1〜3番人気がそのまま1〜3着を占めており、上位人気馬が能力上位という戦前の見立て自体は、大きく外れていませんでした。ポイントは、その中で何を最上位に取るか。その一点だったように思います。

唯一【A】評価を打ったメイショウソラリスは10着。結果としては大きな誤算で、参考にしてくださった方には申し訳ない回となりました。ただ、追い切りの動き、さらに当日のパドックまで含めれば、個人的に評価そのものへ後悔はありません。今回は、その見立てが着順へ結び付かなかった形です。

一方で、勝ち馬パステールを【B-】にとどめた点は、はっきり課題でしょう。川田騎手騎乗を踏まえて評価を据え置く選択肢もありましたが、今回は内容面を優先してメリハリをつけました。とはいえ、こうした能力馬を追い切り段階でしっかり拾い上げることこそ、本来求めたい精度でもあります。

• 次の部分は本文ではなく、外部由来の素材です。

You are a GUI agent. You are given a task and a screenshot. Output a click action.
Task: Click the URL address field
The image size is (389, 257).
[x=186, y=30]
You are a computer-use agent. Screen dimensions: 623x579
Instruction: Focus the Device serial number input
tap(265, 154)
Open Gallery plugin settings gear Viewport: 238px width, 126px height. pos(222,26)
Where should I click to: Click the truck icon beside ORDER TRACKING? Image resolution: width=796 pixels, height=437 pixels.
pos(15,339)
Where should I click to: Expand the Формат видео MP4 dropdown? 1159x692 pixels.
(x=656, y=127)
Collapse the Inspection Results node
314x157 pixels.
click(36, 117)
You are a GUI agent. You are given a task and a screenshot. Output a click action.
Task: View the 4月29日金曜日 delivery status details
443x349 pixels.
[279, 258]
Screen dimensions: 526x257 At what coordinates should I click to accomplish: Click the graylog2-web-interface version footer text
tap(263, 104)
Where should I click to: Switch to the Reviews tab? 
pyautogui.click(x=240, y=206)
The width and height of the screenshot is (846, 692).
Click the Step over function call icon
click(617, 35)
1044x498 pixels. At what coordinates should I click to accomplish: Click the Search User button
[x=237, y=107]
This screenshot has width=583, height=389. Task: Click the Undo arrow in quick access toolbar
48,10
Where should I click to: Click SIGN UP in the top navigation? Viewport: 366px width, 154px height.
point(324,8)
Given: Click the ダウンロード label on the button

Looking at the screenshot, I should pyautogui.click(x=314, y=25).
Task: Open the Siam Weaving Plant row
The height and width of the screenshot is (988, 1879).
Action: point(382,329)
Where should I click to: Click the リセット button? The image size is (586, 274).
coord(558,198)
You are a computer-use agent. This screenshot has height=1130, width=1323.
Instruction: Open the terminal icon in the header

上位争いの輪郭は捉えつつ、最上位評価の置き方で外した回。今回はその一言に尽きます。だからこそ、序列付けの精度はさらに磨いていきたいところです。

着順馬名評価人気
1パステールB-3
2ライヒスアドラーB2
3アドマイヤクワッズB+1
4タイダルロックB-4
5モウエエデショーB-10
6コスモギガンティア9
7ステラスペースB-5
8バリオスB6
9アメテュストスB-7
10メイショウソラリスA8

パドック

パドックでは上位人気馬は総じてよく映りました。追い切り【A】評価としたメイショウソラリスも素晴らしいデキで、馬券妙味まで含めれば、この馬を最上位に取った判断に悔いはありません。メイショウソラリスを除けば1〜4着馬は拾えており、パドックで見えた能力上位馬の輪郭自体は、大きく外していなかったように思います。

レース回顧

勝ち時計とペース

勝ち時計 2:00.2 は、過去10年(2016〜2025)のうち良馬場開催7回の勝ち時計平均 2:01.0、中央値 2:00.5 と比べると、0.3〜0.8秒ほど速い 水準です。もっとも、平均値を押し上げているのは 2017年 2:03.2 と 2021年 2:02.0 あたりで、中央値との比較ではそこまで抜けた速さではありません。時計評価としては “普通” が妥当でしょう。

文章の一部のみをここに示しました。